This week, my job was officially "sunset," as the people who fire people like to say. This has been expected, but the whole process has been so weirdly surreptitious that my coworkers and I had no idea when we were going to be laid off. Very frustrating. However, despite the shadiness, my position is in a union and we have pretty clear terms around layoffs and severance, so the positive is that I will be paid my remaining salary for the year as well as six months of severance. That softens the blow.
I still do not have a new job quite yet, though I have a very, very promising lead...however the hiring company is pausing the process till after next week! I am cautiously hopeful about it. It will start very soon if I am hired, so it would actually be ideal given how my current job is ending. (Essentially two salaries plus six-month severance; not bad for pocket change!)
I've been thinking a lot about video games, I don't really know why. A lot of organization. In some ways, I think this is about mucking around with something to fill time, but not really doing anything. A lot of this has come from my soft obsession with Marathon and thinking about buying a PlayStation 5 to play it. I have always had PlayStations, so I have a lot of games in my digital library; it wouldn't be absurd to pick one up to play a new game, since I would be gaining back all the old games.
This is a particular kind of mental gymnastics.
However, with this reporting that Sony is testing dynamic pricing, I'm really turned off from giving Sony any money. I think the only acceptable explanation (and execution) would be that purchasing power parity thing that adjusts prices for equitable pricing between regions. (Like Marathon, made by a USA company, costing 40 USD costing something less than 40 whatever in a country that has a currency "worth less" than USD—I'm explaining this poorly!) I don't think that is the case, however.
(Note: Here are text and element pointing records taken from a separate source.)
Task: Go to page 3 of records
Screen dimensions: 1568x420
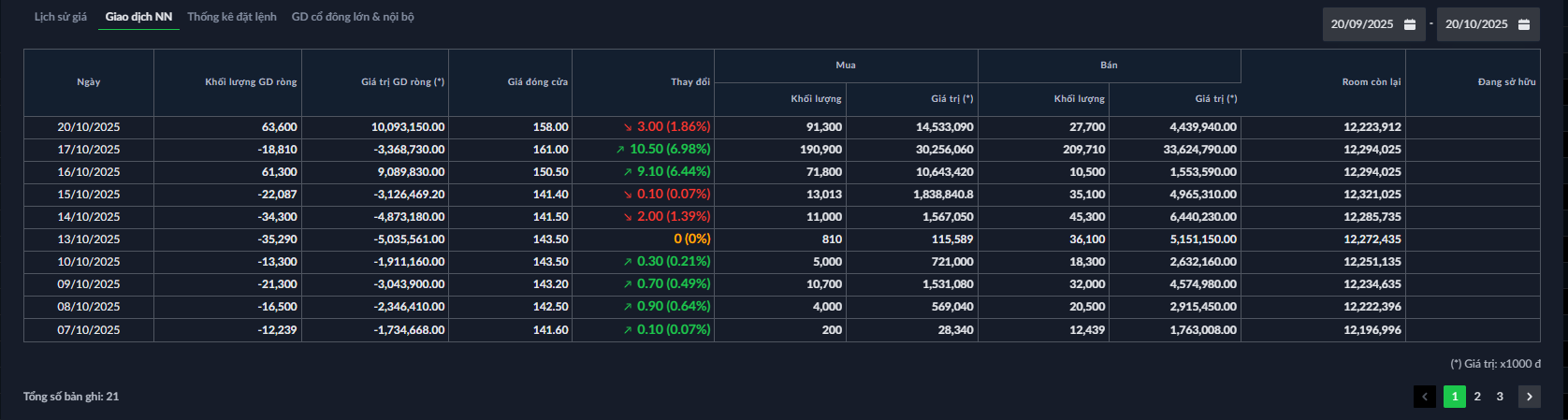Action: pyautogui.click(x=1500, y=397)
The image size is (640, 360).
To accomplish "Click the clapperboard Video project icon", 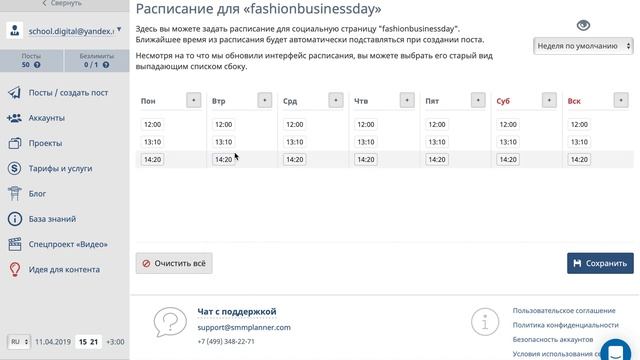I will coord(14,244).
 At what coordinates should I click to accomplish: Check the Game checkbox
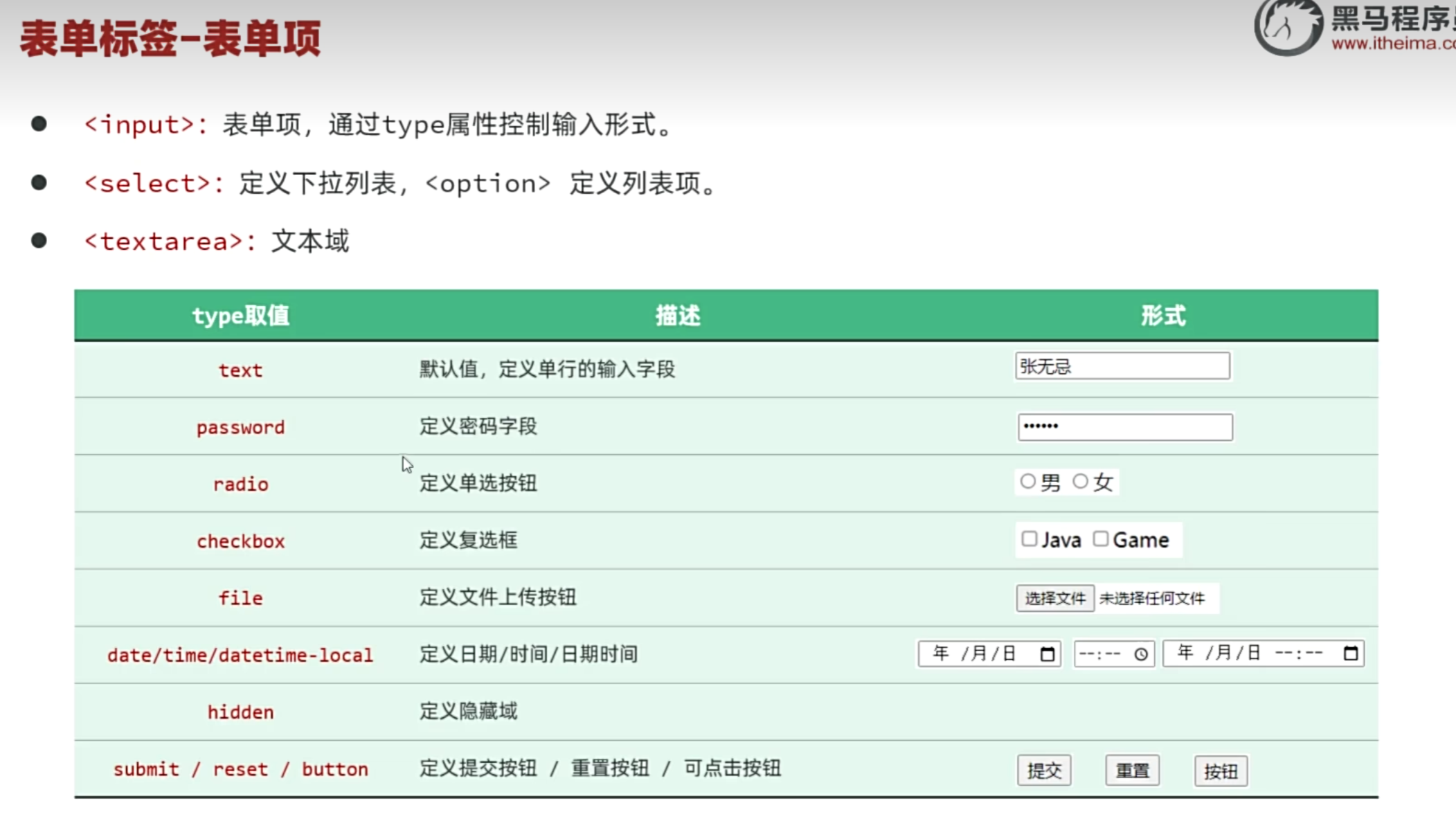click(1101, 539)
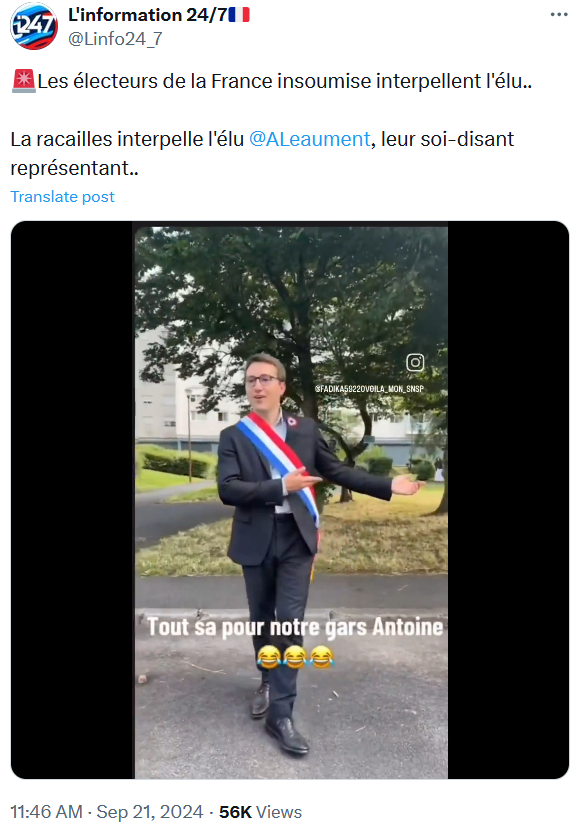574x824 pixels.
Task: Click the French flag emoji beside the name
Action: 239,15
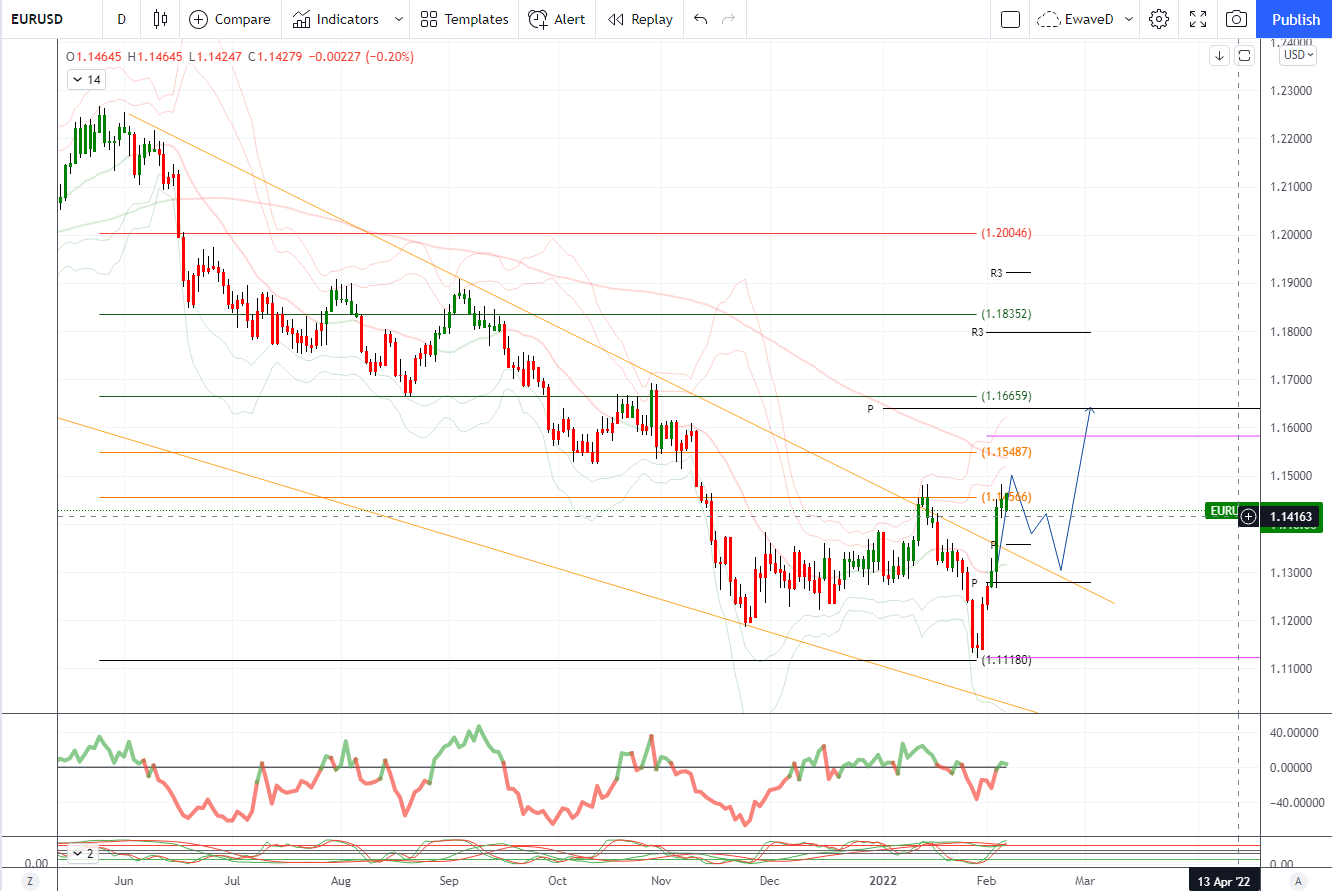Start bar Replay mode
1332x891 pixels.
640,19
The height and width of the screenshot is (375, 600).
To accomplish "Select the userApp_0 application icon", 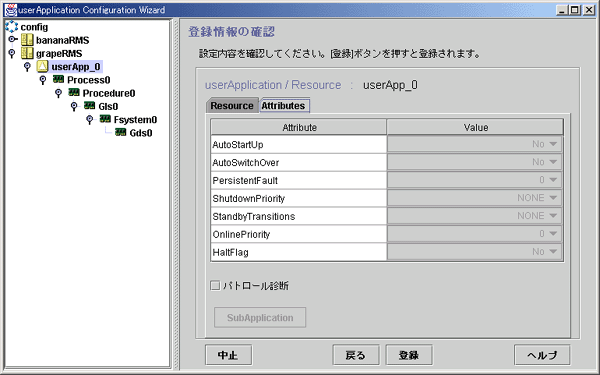I will coord(42,67).
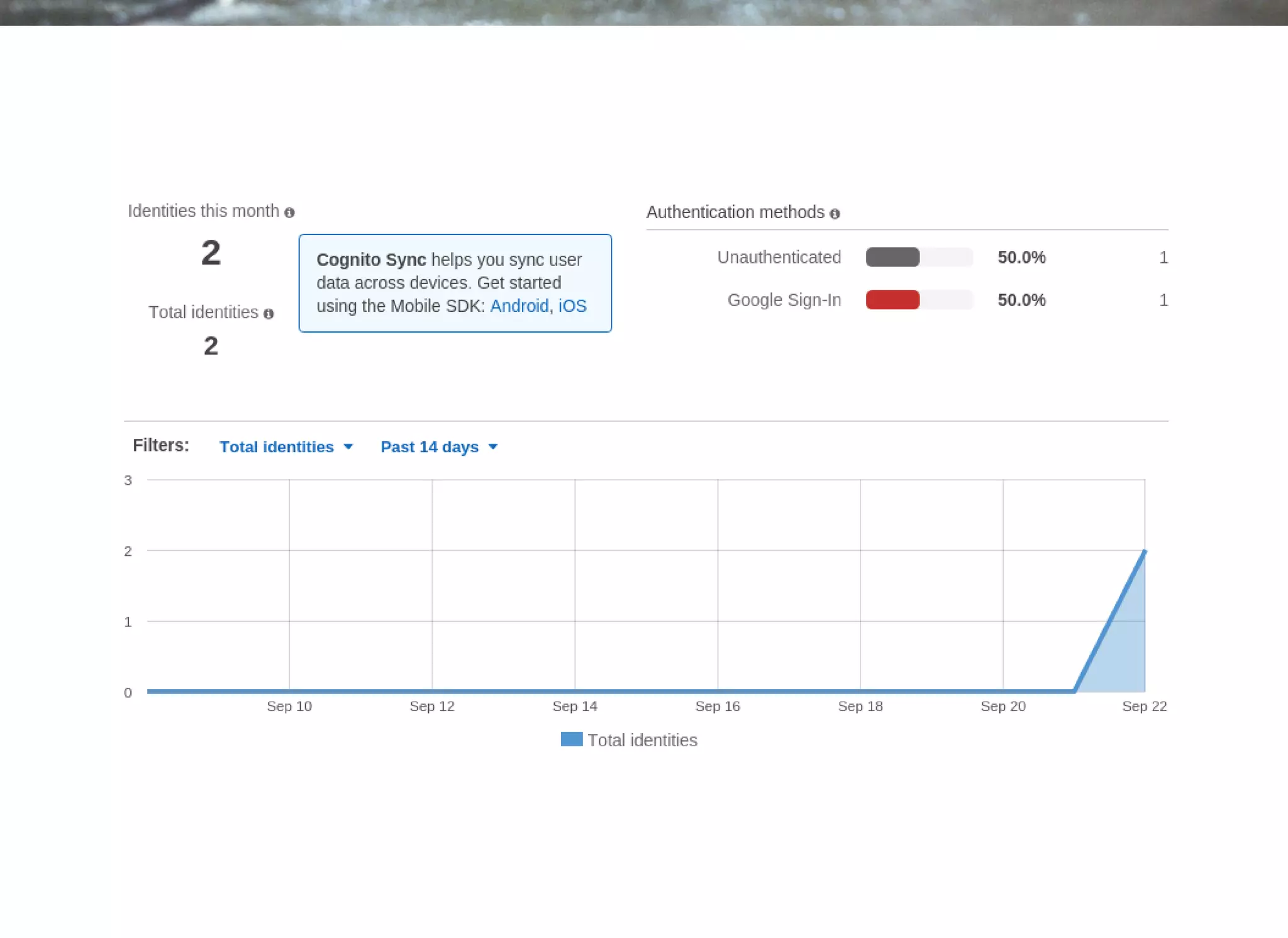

Anyway, all of this also made me think about my Steam library and thinking about, for me, what are "Switch games," "PlayStation games," and "PC games?" Meaningless and arbitrary categories, but I like the organizational divides.
Otherwise, I have two bags of books that I need to take to the bookstore to see if they'll buy them from me and, well, everything's sort of in limbo until I find out what's going on in my life!